Apenas um a cada vinte paulistanos adotam a leitura como lazer

Por Paulo Motoryn

leitura

O índice Well Being Brasil (WBB), que mede o bem-estar do cidadão, desenvolvido pelo MyFunCity e Fundação Getúlio Vargas (FGV),  entre outras variáveis, mostra que a leitura tem pouca relevância no hábito dos paulistanos.

Cerca de 5% dos respondentes disseram que ler é uma atividade de lazer efetivamente praticada em suas rotinas. Além disso, foram apenas 4%, aproximadamente, aqueles que indicaram a leitura como sua atividade preferida. Para o tema lazer, de forma geral, verifica-se preferência explícita por atividades físicas e viagens, que juntas somam 48,2% das respostas.

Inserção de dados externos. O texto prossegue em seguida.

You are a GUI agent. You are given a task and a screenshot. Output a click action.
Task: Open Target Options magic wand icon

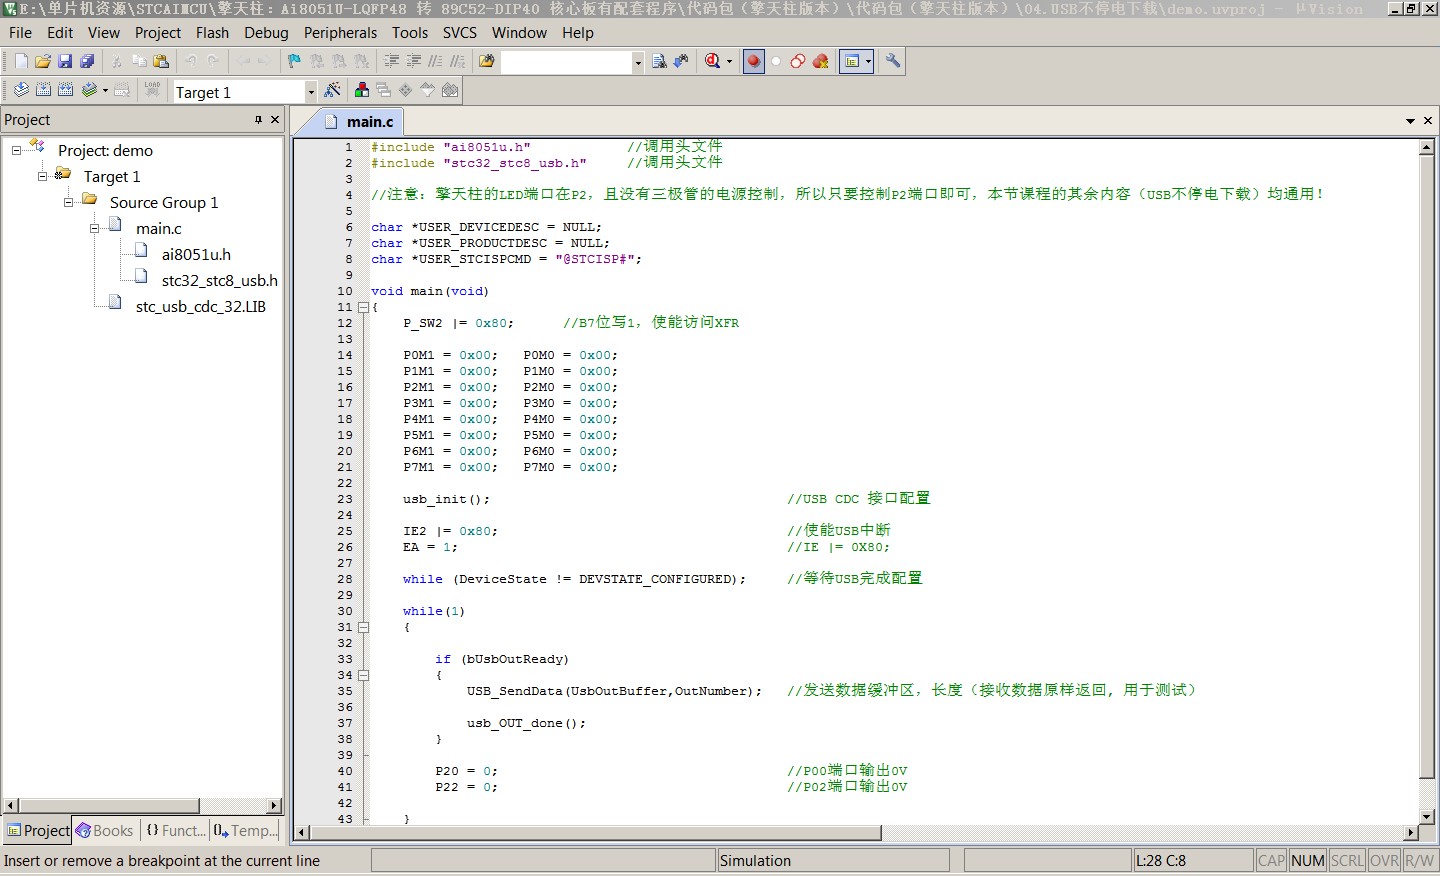tap(333, 91)
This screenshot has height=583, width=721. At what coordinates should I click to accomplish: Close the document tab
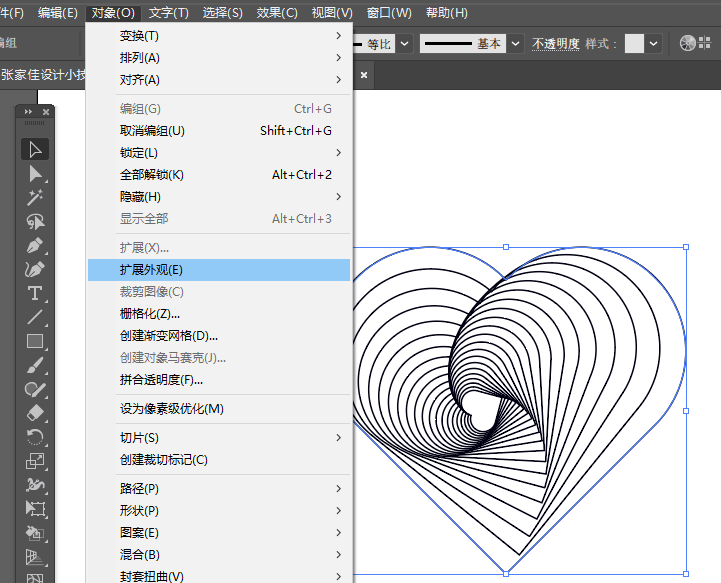[x=364, y=74]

A educadora Mayara Freitas atribui os resultados da pesquisa ao fato de a leitura estar associada aos ambientes acadêmicos. “Como a criança geralmente é incentivada à leitura apenas na escola e nos espaços em que há vigilância, acho que é natural, apesar de triste, as pessoas optarem por outras atividades nos períodos de lazer ao longo da vida”, explica.

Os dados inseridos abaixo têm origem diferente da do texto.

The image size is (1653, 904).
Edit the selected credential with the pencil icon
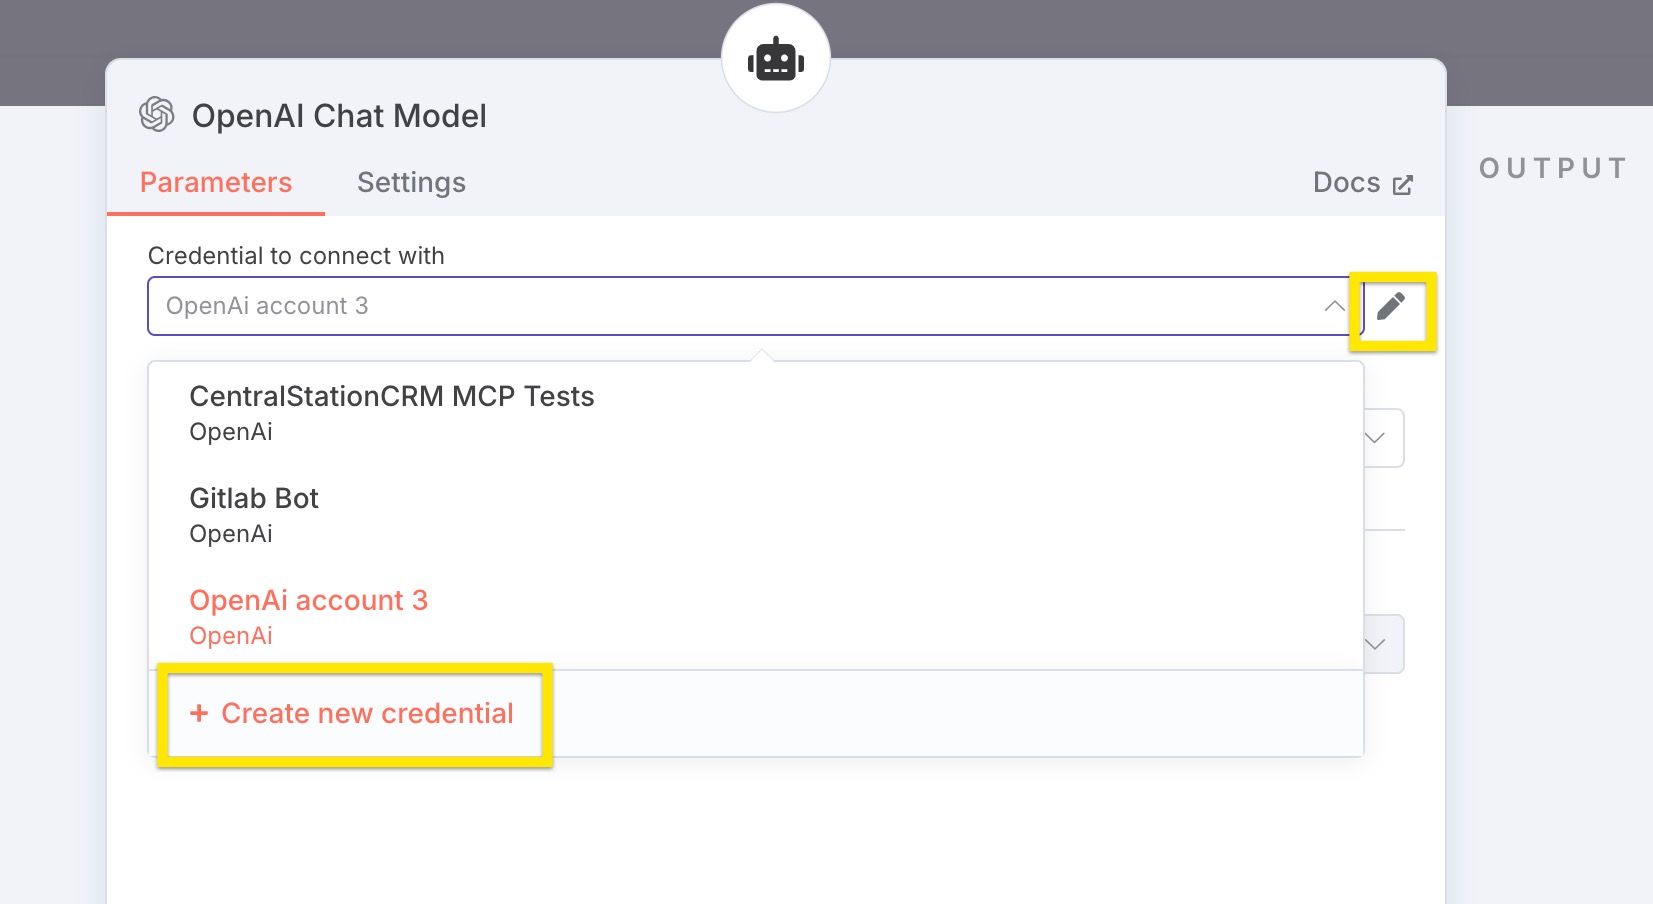[1391, 306]
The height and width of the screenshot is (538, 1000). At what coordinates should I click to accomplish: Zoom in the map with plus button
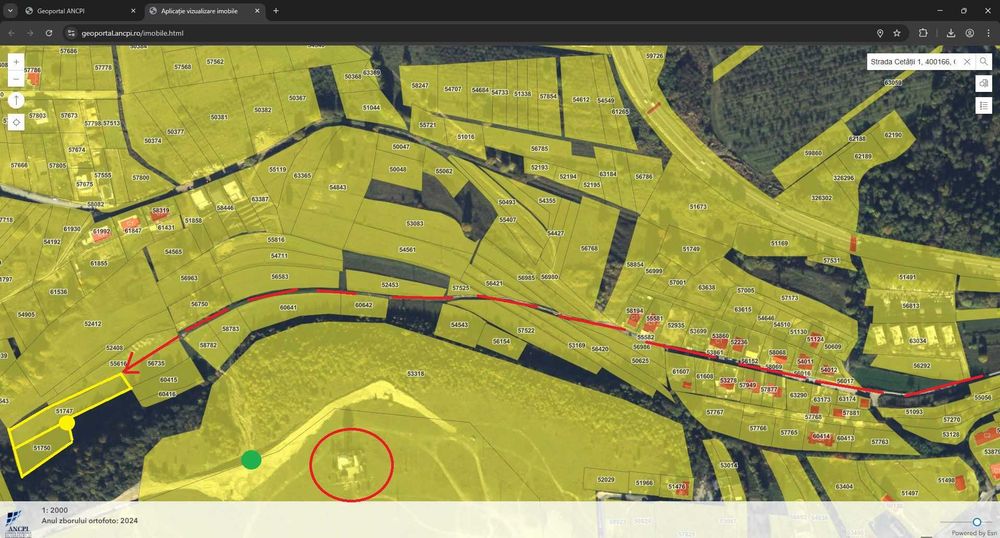[16, 62]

Antes da leitura, os paulistanos ainda elencaram descanso, ida aos parques, passeios e atividades culturais como atividades de lazer mais praticadas e preferidas. “Nenhuma das atividades citadas mais vezes do que a leitura constitui um traço cultural preocupante, mas isso não exclui os perigos da repulsa aos livros, algo muito comum e que chega a ser difundido nos meios de comunicação de massa”, analisa a pedagoga.